[A block of data]
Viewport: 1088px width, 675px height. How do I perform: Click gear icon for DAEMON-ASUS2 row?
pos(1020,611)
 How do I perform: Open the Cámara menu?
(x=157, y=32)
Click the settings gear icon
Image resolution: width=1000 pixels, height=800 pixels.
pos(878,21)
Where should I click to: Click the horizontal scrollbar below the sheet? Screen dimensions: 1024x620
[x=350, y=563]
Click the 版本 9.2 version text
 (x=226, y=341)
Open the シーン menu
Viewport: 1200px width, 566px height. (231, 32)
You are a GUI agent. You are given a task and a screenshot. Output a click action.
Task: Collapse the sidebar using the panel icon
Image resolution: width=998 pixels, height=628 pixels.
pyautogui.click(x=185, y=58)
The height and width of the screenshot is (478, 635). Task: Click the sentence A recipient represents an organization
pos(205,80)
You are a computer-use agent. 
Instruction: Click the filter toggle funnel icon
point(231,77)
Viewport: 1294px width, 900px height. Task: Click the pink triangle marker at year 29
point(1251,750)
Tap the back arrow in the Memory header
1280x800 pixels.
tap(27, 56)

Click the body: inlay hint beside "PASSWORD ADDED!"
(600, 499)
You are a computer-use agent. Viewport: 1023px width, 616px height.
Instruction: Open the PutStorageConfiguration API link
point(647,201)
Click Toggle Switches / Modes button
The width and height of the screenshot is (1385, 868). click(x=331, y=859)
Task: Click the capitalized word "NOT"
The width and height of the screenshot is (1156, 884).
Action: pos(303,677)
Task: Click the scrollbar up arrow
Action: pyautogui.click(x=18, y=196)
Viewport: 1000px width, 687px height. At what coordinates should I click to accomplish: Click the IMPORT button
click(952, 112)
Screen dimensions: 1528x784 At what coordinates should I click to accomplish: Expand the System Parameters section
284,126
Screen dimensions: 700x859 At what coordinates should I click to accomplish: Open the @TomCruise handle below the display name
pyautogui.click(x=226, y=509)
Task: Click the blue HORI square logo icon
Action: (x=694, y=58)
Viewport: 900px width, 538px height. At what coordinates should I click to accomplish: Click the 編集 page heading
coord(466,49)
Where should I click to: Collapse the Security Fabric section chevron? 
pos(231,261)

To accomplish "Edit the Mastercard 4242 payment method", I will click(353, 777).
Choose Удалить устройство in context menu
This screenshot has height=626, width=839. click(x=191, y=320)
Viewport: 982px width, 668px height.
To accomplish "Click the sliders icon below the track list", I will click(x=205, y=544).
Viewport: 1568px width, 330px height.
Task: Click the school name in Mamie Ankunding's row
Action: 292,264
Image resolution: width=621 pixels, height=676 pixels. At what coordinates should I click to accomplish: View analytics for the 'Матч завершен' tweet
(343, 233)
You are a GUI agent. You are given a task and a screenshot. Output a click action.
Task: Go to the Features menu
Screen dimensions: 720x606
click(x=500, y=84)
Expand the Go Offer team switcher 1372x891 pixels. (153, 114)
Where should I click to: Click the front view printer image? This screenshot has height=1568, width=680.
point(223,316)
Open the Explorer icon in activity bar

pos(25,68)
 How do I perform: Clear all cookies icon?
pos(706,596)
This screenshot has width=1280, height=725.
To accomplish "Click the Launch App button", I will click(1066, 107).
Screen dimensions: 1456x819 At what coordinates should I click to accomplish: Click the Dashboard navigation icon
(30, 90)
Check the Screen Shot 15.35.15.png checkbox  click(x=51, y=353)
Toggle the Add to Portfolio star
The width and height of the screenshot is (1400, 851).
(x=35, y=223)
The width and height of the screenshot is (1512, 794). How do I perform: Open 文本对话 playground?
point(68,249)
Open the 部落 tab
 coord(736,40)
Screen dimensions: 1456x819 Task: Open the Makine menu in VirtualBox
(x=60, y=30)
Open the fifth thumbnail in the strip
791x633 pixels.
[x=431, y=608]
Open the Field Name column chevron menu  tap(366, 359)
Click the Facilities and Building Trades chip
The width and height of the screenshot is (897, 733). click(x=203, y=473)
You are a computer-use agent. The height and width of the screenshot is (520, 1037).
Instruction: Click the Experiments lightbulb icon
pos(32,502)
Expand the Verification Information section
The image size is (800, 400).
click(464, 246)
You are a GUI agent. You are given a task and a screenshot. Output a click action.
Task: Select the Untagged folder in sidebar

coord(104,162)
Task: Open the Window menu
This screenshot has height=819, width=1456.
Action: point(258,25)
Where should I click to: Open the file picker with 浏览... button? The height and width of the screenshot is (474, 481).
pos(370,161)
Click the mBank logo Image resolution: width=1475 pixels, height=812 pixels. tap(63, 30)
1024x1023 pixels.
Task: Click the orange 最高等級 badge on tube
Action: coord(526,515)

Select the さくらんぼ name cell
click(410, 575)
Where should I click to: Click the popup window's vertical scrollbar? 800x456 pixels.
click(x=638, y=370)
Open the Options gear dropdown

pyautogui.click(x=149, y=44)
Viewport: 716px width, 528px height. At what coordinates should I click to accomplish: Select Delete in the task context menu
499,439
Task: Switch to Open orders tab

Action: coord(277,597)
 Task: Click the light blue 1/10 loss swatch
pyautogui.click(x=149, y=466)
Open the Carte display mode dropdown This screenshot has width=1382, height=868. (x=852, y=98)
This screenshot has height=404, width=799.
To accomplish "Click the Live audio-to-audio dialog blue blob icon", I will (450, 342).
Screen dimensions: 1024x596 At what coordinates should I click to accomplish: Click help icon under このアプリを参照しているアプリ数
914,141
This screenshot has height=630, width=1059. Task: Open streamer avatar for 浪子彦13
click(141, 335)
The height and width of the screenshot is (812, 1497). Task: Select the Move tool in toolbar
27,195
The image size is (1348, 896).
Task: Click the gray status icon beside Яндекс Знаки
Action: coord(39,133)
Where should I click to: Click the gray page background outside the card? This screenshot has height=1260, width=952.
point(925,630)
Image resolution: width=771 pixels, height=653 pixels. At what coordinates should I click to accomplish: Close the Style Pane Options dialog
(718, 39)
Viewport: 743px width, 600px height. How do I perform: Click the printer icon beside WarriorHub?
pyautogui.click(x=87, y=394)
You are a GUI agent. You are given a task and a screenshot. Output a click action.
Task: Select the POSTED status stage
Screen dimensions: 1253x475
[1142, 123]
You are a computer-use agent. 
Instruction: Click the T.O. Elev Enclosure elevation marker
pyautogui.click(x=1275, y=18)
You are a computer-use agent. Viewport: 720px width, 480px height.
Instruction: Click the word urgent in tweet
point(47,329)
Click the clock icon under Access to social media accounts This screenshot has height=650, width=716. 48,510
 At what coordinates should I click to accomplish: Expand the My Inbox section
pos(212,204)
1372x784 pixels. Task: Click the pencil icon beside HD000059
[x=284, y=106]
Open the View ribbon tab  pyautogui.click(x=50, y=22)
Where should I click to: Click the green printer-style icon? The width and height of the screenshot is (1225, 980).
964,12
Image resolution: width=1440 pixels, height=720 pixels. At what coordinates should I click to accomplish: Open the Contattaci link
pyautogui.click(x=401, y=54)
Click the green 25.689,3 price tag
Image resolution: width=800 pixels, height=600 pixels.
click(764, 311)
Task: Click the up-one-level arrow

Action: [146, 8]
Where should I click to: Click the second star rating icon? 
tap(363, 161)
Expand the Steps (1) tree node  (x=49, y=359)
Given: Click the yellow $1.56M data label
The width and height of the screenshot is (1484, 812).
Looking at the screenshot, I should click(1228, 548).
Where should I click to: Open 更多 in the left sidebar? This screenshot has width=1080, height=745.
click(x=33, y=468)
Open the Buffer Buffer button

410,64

Task requirements: Please copy every item above word for word, keeping each line as it appears.

Solution to the problem:
Viewport: 1088px width, 675px height. How do I perform: Click gear icon for DAEMON-ASUS2 row?
pos(1020,611)
 How do I perform: Open the Cámara menu?
(x=157, y=32)
Click the settings gear icon
Image resolution: width=1000 pixels, height=800 pixels.
pos(878,21)
Where should I click to: Click the horizontal scrollbar below the sheet? Screen dimensions: 1024x620
[x=350, y=563]
Click the 版本 9.2 version text
 (x=226, y=341)
Open the シーン menu
Viewport: 1200px width, 566px height. (231, 32)
You are a GUI agent. You are given a task and a screenshot. Output a click action.
Task: Collapse the sidebar using the panel icon
Image resolution: width=998 pixels, height=628 pixels.
pyautogui.click(x=185, y=58)
The height and width of the screenshot is (478, 635). Task: Click the sentence A recipient represents an organization
pos(205,80)
You are a computer-use agent. 
Instruction: Click the filter toggle funnel icon
point(231,77)
Viewport: 1294px width, 900px height. Task: Click the pink triangle marker at year 29
point(1251,750)
Tap the back arrow in the Memory header
1280x800 pixels.
tap(27, 56)

Click the body: inlay hint beside "PASSWORD ADDED!"
(600, 499)
You are a computer-use agent. Viewport: 1023px width, 616px height.
Instruction: Open the PutStorageConfiguration API link
point(647,201)
Click Toggle Switches / Modes button
The width and height of the screenshot is (1385, 868). click(x=331, y=859)
Task: Click the capitalized word "NOT"
The width and height of the screenshot is (1156, 884).
Action: pos(303,677)
Task: Click the scrollbar up arrow
Action: pyautogui.click(x=18, y=196)
Viewport: 1000px width, 687px height. At what coordinates should I click to accomplish: Click the IMPORT button
click(952, 112)
Screen dimensions: 1528x784 At what coordinates should I click to accomplish: Expand the System Parameters section
284,126
Screen dimensions: 700x859 At what coordinates should I click to accomplish: Open the @TomCruise handle below the display name
pyautogui.click(x=226, y=509)
Task: Click the blue HORI square logo icon
Action: (x=694, y=58)
Viewport: 900px width, 538px height. At what coordinates should I click to accomplish: Click the 編集 page heading
coord(466,49)
Where should I click to: Collapse the Security Fabric section chevron? 
pos(231,261)

To accomplish "Edit the Mastercard 4242 payment method", I will click(353, 777).
Choose Удалить устройство in context menu
This screenshot has height=626, width=839. click(x=191, y=320)
Viewport: 982px width, 668px height.
To accomplish "Click the sliders icon below the track list", I will click(x=205, y=544).
Viewport: 1568px width, 330px height.
Task: Click the school name in Mamie Ankunding's row
Action: 292,264
Image resolution: width=621 pixels, height=676 pixels. At what coordinates should I click to accomplish: View analytics for the 'Матч завершен' tweet
(343, 233)
You are a GUI agent. You are given a task and a screenshot. Output a click action.
Task: Go to the Features menu
Screen dimensions: 720x606
click(x=500, y=84)
Expand the Go Offer team switcher 1372x891 pixels. (153, 114)
Where should I click to: Click the front view printer image? This screenshot has height=1568, width=680.
point(223,316)
Open the Explorer icon in activity bar

pos(25,68)
 How do I perform: Clear all cookies icon?
pos(706,596)
This screenshot has width=1280, height=725.
To accomplish "Click the Launch App button", I will click(1066, 107).
Screen dimensions: 1456x819 At what coordinates should I click to accomplish: Click the Dashboard navigation icon
(30, 90)
Check the Screen Shot 15.35.15.png checkbox  click(x=51, y=353)
Toggle the Add to Portfolio star
The width and height of the screenshot is (1400, 851).
(x=35, y=223)
The width and height of the screenshot is (1512, 794). How do I perform: Open 文本对话 playground?
point(68,249)
Open the 部落 tab
 coord(736,40)
Screen dimensions: 1456x819 Task: Open the Makine menu in VirtualBox
(x=60, y=30)
Open the fifth thumbnail in the strip
791x633 pixels.
[x=431, y=608]
Open the Field Name column chevron menu  tap(366, 359)
Click the Facilities and Building Trades chip
The width and height of the screenshot is (897, 733). click(x=203, y=473)
You are a computer-use agent. The height and width of the screenshot is (520, 1037).
Instruction: Click the Experiments lightbulb icon
pos(32,502)
Expand the Verification Information section
The image size is (800, 400).
click(464, 246)
You are a GUI agent. You are given a task and a screenshot. Output a click action.
Task: Select the Untagged folder in sidebar

coord(104,162)
Task: Open the Window menu
This screenshot has height=819, width=1456.
Action: point(258,25)
Where should I click to: Open the file picker with 浏览... button? The height and width of the screenshot is (474, 481).
pos(370,161)
Click the mBank logo Image resolution: width=1475 pixels, height=812 pixels. tap(63, 30)
1024x1023 pixels.
Task: Click the orange 最高等級 badge on tube
Action: coord(526,515)

Select the さくらんぼ name cell
click(410, 575)
Where should I click to: Click the popup window's vertical scrollbar? 800x456 pixels.
click(x=638, y=370)
Open the Options gear dropdown

pyautogui.click(x=149, y=44)
Viewport: 716px width, 528px height. At what coordinates should I click to accomplish: Select Delete in the task context menu
499,439
Task: Switch to Open orders tab

Action: coord(277,597)
 Task: Click the light blue 1/10 loss swatch
pyautogui.click(x=149, y=466)
Open the Carte display mode dropdown This screenshot has width=1382, height=868. (x=852, y=98)
This screenshot has height=404, width=799.
To accomplish "Click the Live audio-to-audio dialog blue blob icon", I will (450, 342).
Screen dimensions: 1024x596 At what coordinates should I click to accomplish: Click help icon under このアプリを参照しているアプリ数
914,141
This screenshot has height=630, width=1059. Task: Open streamer avatar for 浪子彦13
click(141, 335)
The height and width of the screenshot is (812, 1497). Task: Select the Move tool in toolbar
27,195
The image size is (1348, 896).
Task: Click the gray status icon beside Яндекс Знаки
Action: coord(39,133)
Where should I click to: Click the gray page background outside the card? This screenshot has height=1260, width=952.
point(925,630)
Image resolution: width=771 pixels, height=653 pixels. At what coordinates should I click to accomplish: Close the Style Pane Options dialog
(718, 39)
Viewport: 743px width, 600px height. How do I perform: Click the printer icon beside WarriorHub?
pyautogui.click(x=87, y=394)
You are a GUI agent. You are given a task and a screenshot. Output a click action.
Task: Select the POSTED status stage
Screen dimensions: 1253x475
[1142, 123]
You are a computer-use agent. 
Instruction: Click the T.O. Elev Enclosure elevation marker
pyautogui.click(x=1275, y=18)
You are a computer-use agent. Viewport: 720px width, 480px height.
Instruction: Click the word urgent in tweet
point(47,329)
Click the clock icon under Access to social media accounts This screenshot has height=650, width=716. 48,510
 At what coordinates should I click to accomplish: Expand the My Inbox section
pos(212,204)
1372x784 pixels. Task: Click the pencil icon beside HD000059
[x=284, y=106]
Open the View ribbon tab  pyautogui.click(x=50, y=22)
Where should I click to: Click the green printer-style icon? The width and height of the screenshot is (1225, 980).
964,12
Image resolution: width=1440 pixels, height=720 pixels. At what coordinates should I click to accomplish: Open the Contattaci link
pyautogui.click(x=401, y=54)
Click the green 25.689,3 price tag
Image resolution: width=800 pixels, height=600 pixels.
click(764, 311)
Task: Click the up-one-level arrow

Action: [146, 8]
Where should I click to: Click the second star rating icon? 
tap(363, 161)
Expand the Steps (1) tree node  (x=49, y=359)
Given: Click the yellow $1.56M data label
The width and height of the screenshot is (1484, 812).
Looking at the screenshot, I should click(1228, 548).
Where should I click to: Open 更多 in the left sidebar? This screenshot has width=1080, height=745.
click(x=33, y=468)
Open the Buffer Buffer button

410,64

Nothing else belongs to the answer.